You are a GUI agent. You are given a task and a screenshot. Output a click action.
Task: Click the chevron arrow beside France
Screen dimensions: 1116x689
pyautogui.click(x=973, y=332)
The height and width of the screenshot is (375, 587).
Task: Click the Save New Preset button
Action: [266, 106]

════════════════════

Transcribe the listing from start to finish, exactly as given.

**Solution**
You are a GUI agent. You are given a task and a screenshot. Output a click action.
Task: Click the chevron arrow beside France
Screen dimensions: 1116x689
pyautogui.click(x=973, y=332)
The height and width of the screenshot is (375, 587).
Task: Click the Save New Preset button
Action: [266, 106]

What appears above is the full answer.